Application.Workbooks.Worksheets.Range

However, this reference is ambiguous when it comes to specify which Excel workbook or worksheet you are referring to. In order to do this, you must supply the name or the index number (starting with 1) of the particular object you are referring. This approach is like in Excel formulas - the argument is given in parentheses. For example to refer the range object in the worksheet “Sheet1” of the workbook “Book1.xlsm”:

Application.Workbooks(”Book1.xlsm”).Worksheets(”Sheet1”).Range

or

Application.Workbooks(1).Worksheets(1).Range

You do not have to specify all parents for Range object every time. If your intention is to work on the active sheet of the active workbook, you can simply use Range.

Range Object

The Range object allows you to refer a cell or cells just like in any Excel formula. For example,

Range(“A1”) ‘Refers the cell A1
Range(“A2:D11”) ‘Refers the range of cells between A2:D11
Range(”A3,B4:E6,F12”) ‘Refers all cells in the cells A3, F12 and the range B4:E6
Range(“2:2”) ‘Entire 2nd row
Range(“E:E“) ‘Entire column E
Range(“Input”) ‘Named range “Input”

Using square brackets to refer a range or a cell

You can use square brackets ([]) instead of the “Range” keyword and double quotes (“). This approach as essentially a shortcut, and the outcome is the same.

[A1] ‘Refers the cell A1
[A2:D11] ‘Refers the range of cells between A2:D11
[A3,B4:E6,F12] ‘Refers all cells in the cells A3, F12 and the range B4:E6
[2:2] ‘Entire 2nd row
[E:E] ‘Entire column E
[Input] ‘Named range “Input”

Cells property to refer a range or a cell

Cells is the name of a property of both Worksheet and Range objects. It is neither a collection nor an object. Thus, there are no objects named Cell.

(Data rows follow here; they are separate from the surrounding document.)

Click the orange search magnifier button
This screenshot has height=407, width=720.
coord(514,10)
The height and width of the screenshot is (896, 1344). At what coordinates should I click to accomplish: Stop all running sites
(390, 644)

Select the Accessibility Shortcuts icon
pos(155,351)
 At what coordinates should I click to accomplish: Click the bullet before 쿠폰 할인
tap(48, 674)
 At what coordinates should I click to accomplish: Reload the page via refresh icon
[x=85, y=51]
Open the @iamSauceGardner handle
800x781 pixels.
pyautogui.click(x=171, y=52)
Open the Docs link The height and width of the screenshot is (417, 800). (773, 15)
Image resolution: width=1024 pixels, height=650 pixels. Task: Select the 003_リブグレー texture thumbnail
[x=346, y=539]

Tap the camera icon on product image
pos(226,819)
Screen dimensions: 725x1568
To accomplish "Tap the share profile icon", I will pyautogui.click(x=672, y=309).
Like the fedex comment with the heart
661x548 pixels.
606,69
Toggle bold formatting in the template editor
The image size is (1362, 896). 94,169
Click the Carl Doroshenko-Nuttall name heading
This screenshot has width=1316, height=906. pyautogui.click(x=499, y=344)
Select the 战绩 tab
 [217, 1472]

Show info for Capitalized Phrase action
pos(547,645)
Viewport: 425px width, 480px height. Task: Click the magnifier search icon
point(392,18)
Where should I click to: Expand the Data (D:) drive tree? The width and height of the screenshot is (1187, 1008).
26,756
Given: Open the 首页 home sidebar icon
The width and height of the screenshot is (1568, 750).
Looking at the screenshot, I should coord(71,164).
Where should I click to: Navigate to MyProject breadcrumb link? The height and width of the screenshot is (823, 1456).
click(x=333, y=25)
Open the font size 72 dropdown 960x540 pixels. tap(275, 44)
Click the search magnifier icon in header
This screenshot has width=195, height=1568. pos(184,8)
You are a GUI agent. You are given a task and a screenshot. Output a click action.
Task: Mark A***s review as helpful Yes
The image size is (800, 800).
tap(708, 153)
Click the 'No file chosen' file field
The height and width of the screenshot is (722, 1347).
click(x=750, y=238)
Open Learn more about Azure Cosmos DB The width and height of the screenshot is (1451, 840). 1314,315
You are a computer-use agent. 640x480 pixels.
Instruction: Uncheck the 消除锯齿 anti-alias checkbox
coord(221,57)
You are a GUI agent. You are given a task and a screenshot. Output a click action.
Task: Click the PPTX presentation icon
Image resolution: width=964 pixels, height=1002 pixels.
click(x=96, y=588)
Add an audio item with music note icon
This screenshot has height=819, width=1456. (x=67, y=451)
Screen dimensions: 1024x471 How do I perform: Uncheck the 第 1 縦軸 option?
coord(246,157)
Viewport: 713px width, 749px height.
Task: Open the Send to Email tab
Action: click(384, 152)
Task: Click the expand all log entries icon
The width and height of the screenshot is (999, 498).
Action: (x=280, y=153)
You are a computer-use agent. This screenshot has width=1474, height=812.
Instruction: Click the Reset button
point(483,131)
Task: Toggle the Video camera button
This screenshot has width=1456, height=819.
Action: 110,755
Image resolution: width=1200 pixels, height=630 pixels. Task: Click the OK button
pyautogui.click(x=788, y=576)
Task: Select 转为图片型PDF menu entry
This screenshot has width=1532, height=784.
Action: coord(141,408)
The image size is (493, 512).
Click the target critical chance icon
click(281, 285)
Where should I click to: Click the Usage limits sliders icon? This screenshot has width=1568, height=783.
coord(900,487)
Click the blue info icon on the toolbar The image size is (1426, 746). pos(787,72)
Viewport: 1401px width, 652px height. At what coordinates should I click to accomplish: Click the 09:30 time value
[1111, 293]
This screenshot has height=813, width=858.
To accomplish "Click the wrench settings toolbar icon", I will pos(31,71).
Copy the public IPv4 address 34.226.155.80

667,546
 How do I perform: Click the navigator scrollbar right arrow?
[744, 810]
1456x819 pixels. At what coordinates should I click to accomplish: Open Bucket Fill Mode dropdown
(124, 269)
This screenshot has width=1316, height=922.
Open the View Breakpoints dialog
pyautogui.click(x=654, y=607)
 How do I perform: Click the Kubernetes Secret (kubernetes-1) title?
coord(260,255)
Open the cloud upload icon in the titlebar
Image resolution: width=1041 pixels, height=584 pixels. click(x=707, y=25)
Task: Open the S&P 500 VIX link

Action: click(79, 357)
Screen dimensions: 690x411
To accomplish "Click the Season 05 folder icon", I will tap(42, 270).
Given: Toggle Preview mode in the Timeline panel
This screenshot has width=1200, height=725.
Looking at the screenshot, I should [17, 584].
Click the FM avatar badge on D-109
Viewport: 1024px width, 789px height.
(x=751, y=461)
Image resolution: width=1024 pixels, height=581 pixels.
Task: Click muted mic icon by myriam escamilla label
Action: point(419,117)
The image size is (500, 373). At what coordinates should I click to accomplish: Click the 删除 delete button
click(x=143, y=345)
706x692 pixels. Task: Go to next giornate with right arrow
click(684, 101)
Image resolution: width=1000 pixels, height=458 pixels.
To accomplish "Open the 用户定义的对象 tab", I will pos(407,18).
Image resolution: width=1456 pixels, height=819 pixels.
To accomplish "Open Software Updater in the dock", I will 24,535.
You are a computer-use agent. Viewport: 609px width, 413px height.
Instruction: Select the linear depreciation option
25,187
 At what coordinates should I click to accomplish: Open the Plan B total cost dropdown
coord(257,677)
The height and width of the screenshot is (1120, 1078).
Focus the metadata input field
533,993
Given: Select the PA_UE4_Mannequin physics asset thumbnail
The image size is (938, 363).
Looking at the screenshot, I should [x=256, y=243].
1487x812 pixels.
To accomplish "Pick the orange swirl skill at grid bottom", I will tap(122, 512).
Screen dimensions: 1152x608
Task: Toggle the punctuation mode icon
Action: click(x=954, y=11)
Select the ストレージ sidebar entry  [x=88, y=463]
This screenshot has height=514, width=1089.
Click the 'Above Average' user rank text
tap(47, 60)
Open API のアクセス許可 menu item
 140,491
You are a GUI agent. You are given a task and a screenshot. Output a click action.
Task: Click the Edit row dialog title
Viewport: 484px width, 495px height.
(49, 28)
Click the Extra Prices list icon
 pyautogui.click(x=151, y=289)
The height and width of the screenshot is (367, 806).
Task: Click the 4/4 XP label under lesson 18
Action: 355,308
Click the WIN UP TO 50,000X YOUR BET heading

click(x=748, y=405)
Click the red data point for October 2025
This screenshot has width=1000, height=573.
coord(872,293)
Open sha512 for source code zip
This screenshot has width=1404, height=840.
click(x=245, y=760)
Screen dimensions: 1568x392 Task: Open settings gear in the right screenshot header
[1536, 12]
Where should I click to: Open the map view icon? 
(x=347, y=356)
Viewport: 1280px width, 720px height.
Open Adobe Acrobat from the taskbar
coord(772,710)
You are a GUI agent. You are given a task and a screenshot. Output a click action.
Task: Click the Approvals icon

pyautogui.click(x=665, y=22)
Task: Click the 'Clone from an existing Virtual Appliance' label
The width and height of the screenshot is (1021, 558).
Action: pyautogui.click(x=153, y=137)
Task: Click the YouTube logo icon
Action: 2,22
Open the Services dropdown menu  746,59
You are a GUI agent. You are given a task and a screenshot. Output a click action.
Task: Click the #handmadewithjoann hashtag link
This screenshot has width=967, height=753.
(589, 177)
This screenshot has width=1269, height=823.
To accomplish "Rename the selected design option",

In other words, the Cells property returns a Range object as well. Each Cells property in Worksheet and Range objects work in its parent’s context only. This behavior might make more sense within examples.

Syntax

The Cells property can be used in two ways:
With row and column index numbers:

Cells(row number,column number) 

With index number of the cell:

Cells(cell number) ‘refers the 23rd cell in the range

Examples

Worksheet.Cells

Cells property of a Worksheet object returns the cell in a specific location in the worksheet.
With row and column index numbers:

Cells(3,2) ‘refers the cell at third row and second column in the active sheet (B3)

How to refer a range or a cell in Excel VBA 02
With index number of the cell:

Cells(5) ‘refers the 5th cell in the range (E1)

 

The numbering of cells starts from 1, and increases from left to right and from top to bottom. This means that A1 is the first cell.

Range.Cells

On the other hand, the Cells property of a Range object returns the cell in specified location in the range.
With row and column index numbers:

Range(“C4:F9”).Cells(3,2) ‘refers the cell at third row and second column in the active range (D6)


With index number of the cell:

 

Range(“C4:F9”).Cells(5) ‘refers the 5th cell in the range (C5)

 

Active objects to refer a range or a cell

There are keywords in VBA to reference active(selected) objects when the code is running.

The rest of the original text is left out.